I once remember sitting around a table with an experienced pastor who said, “One needs the skin of a rhinoceros.” Tough skin. Fairly impervious to hurtful words, etc. I’m still praying and trying to develop that within myself, and I feel many Christians here ought to follow suit if they want to be impacting their community for Christ. Doing such will be difficult if one struggles to maturely handle persecution.
We should never be surprised by persecution. Jesus himself warned us about it, and all the Church’s founders experienced it. But persecution isn’t just a test to see if a Christian will denounce his/her doctrine.
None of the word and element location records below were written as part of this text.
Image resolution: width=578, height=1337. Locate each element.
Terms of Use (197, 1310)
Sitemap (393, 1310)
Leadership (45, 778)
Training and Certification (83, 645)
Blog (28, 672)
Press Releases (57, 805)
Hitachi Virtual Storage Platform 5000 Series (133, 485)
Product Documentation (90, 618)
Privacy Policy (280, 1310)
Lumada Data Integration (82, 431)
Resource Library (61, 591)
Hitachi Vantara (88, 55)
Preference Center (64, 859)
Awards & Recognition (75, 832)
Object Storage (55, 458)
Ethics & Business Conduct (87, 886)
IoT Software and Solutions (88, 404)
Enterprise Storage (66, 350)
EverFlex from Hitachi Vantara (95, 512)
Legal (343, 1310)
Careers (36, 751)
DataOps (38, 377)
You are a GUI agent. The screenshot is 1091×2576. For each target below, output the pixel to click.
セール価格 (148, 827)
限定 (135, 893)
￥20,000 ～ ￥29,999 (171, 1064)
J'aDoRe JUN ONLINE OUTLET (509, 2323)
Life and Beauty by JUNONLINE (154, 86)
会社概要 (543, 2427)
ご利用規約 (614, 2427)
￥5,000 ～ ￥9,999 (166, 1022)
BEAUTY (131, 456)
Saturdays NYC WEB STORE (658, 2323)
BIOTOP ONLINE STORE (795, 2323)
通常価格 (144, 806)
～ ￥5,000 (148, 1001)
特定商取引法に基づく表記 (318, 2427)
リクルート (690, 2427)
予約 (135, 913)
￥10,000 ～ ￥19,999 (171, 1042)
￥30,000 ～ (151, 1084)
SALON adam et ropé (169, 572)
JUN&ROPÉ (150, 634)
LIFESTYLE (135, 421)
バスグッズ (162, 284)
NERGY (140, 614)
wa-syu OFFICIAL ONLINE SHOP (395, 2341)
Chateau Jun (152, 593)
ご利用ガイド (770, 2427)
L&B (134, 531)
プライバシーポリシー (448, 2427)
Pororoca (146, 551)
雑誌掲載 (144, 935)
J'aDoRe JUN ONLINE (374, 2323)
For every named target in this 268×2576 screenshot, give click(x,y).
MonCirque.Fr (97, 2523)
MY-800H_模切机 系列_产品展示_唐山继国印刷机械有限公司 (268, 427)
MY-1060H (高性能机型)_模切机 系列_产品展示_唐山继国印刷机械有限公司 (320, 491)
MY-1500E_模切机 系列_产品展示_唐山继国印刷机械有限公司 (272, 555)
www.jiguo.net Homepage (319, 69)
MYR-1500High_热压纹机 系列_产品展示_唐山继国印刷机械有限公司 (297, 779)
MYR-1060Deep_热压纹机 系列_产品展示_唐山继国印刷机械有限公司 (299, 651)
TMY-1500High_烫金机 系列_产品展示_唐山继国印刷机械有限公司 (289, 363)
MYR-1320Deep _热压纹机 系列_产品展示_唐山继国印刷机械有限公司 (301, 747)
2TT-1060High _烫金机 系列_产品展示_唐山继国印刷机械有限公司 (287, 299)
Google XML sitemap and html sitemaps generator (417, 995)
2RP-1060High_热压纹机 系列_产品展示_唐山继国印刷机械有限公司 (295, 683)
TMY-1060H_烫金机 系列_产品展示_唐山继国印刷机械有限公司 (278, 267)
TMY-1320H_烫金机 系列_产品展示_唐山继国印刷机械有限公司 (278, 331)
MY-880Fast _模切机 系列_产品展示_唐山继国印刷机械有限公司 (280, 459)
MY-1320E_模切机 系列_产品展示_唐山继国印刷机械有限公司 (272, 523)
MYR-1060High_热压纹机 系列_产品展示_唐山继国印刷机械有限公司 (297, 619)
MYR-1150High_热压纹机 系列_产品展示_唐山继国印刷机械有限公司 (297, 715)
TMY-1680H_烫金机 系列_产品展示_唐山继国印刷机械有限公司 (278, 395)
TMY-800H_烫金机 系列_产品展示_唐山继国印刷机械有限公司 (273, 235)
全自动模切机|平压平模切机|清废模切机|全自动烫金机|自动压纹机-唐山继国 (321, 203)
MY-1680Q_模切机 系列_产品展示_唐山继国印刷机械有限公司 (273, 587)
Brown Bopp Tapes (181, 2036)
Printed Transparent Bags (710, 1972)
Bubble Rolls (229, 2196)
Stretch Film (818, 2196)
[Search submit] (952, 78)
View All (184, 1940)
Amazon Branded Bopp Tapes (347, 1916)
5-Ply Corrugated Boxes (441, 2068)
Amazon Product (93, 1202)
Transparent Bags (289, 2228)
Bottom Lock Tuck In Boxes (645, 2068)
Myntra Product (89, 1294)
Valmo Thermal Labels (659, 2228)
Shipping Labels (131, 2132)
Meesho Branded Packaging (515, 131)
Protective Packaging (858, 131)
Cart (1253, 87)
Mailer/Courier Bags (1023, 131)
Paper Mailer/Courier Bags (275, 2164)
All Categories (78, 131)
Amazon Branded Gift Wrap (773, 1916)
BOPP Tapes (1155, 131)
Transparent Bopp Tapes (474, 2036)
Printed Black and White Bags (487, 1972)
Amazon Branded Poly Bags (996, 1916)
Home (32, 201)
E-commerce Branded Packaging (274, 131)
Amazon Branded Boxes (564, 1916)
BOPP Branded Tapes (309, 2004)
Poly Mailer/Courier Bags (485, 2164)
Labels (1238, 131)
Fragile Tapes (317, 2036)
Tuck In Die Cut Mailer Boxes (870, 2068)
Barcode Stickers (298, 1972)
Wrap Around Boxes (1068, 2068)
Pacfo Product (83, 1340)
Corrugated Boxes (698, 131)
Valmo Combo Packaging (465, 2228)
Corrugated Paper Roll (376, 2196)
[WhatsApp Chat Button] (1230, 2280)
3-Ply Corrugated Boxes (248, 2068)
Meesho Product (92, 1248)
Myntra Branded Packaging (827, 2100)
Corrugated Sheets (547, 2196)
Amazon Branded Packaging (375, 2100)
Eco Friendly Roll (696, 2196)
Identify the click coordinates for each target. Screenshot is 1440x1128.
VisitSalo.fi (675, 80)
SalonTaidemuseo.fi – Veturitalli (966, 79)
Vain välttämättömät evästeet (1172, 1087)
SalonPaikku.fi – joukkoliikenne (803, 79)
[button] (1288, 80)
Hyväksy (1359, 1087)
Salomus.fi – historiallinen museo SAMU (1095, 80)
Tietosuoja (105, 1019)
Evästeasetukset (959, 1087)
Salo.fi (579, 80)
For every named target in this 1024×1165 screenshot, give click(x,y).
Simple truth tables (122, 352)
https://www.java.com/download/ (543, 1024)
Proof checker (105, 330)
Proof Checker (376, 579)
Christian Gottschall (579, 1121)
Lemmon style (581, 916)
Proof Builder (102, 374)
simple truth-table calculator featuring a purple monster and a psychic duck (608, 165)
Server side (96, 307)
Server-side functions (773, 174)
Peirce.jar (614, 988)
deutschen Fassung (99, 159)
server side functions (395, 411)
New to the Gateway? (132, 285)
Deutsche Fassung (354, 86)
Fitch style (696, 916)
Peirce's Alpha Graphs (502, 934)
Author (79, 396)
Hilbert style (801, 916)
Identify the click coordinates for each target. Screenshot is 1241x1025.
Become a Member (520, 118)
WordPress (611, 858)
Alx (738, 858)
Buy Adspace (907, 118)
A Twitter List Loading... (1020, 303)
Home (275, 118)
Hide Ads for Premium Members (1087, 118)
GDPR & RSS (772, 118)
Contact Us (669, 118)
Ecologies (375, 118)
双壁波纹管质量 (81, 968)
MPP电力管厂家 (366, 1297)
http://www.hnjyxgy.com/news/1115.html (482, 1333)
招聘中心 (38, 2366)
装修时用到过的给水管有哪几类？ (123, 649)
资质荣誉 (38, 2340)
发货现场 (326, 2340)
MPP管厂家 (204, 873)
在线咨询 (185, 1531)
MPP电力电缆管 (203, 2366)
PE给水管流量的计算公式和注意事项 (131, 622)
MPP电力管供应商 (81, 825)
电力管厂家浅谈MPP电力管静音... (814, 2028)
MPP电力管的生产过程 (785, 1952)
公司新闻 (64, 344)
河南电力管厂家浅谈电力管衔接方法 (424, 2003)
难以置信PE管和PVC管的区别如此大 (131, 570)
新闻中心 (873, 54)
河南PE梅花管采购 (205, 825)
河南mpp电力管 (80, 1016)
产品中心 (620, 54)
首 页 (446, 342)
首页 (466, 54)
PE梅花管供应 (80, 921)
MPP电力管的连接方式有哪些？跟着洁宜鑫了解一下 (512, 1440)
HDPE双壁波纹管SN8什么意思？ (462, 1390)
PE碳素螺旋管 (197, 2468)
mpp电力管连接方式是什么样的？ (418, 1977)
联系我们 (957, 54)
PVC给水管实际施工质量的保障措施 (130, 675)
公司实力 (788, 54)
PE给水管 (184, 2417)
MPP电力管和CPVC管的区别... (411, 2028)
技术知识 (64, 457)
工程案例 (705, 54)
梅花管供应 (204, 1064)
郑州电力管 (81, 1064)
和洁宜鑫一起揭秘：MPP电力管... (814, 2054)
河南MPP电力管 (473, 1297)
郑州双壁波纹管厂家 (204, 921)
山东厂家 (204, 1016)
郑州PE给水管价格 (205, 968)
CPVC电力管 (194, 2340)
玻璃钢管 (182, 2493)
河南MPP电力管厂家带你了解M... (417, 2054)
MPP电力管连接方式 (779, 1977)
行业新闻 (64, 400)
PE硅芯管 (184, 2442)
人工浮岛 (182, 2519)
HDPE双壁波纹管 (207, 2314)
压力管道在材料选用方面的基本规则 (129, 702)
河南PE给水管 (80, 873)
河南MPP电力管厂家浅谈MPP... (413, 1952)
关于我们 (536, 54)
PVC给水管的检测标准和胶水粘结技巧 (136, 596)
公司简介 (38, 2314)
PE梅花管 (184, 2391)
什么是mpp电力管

It’s also a test to see if said Christian will stay true to the values found in Scripture, namely grace, humble servanthood and biblical love.
Yes, I know (and am heartbroken, too) about the mockery Tim Tebow receives, the sitcom GCB, and the various ventures to remove religious imagery from the public square. One can’t deny that, as a Times columnist once said, our country’s strive for equality has a “blind spot for evangelicals.” There’s inequality in America. Believe me, I get it. But I really doubt airing concerns on television will change that.
How we respond to persecution is key in our strive for contagious Christ-likeness. Old Testament law virtually forbade retaliation, and punishments were very mild compared to other Ancient Near Eastern cultures. While the Romans persecuted and inadvertently eroded Jewish traditions and pride, Jesus spoke with a strong theme of loving non-resistance to evil. One intrigued atheist wrote of the early Christians in Rome, “They are mocked and bless in return. They are treated outrageously and behave respectfully to others.” Despite the failures of the Church, Christians have a subtle history, based on the exhortation of our doctrine, of standing out in love and grace amid violent dog-eat-dog societies.
And we need to show that love and grace during our seemingly many opportunities in persecution.
Let’s bless in return. Let’s not complain when we sense condescension from the media (Tebow didn’t). Let’s refrain from any aggressive knee-jerk reactions that fight to put our loving Christ’s name back in department stores during Christmas season. Let’s avoid giving any type of heated and disrespectful rhetoric, even if it’s ironically meant to preserve the Church’s reputation as a mature and loving community. A gracious, slow-to-anger, rhinoceros-skinned response of servanthood will help us to rightfully stand out as a Christ-like community.
But we don’t do this. Church leaders spend more time on Christian and conservative talk shows talking about the persecution we suffer in this country, rather than talking about how we’re looking to better pray for our leaders and love our neighbors. When we seem unforgiving and embittered in our persecution, no matter how just and righteous the cause, we’re not portraying ourselves as Christ-like, or even biblically loving or gracious.
Usually, as it turns out, our soapbox plan backfires. We shoot ourselves in the foot. The book/movie The DaVinci Code, as historically unfounded as it was, would not have had as big an impact on perceptions of textual criticism as it did if we hadn’t constantly ranted about it in the press. We portrayed ourselves as paranoid with a weak faith. Rob Bell’s book Love Wins would not have impacted the doctrine of Hell so much if there weren’t so many unwarranted, public, condemning tirades (from within the Gospel-sharing community!) on cyberspace. The media feasted on this fiasco and said that two-thousand-year-old theological views were being shaken (when they weren’t), and we looked irritable and unaware of our own theology.
In contrast, imagine if we, as Christians, didn’t retaliate or rashly react. Imagine if a Christian selflessly spoke against the persecution and neglect of others (e.g. the poor, the sick, the widow, the oppressed). Imagine if a Christian responded kindly to persecution and continued submitting, respecting, and praying for the sometimes disagreeable government, all the while serving and advocating the less fortunate, truly striving to be, as Paul calls it, “blameless and pure children of God.”
Let’s strive to be “not of the world” in how we react when we’re persecuted, mocked, or seen as less than equal. Our faith, from which flows our biblical, loving and charitable lifestyle, is meant to survive persecution and temptation from its own maturity and empowerment from Scriptural Truth. It needs no favors from the government or its resident cultural perception. It also will call us to a life of humble servanthood and at least some suffering.
And it will require us to have the skin of a rhinoceros.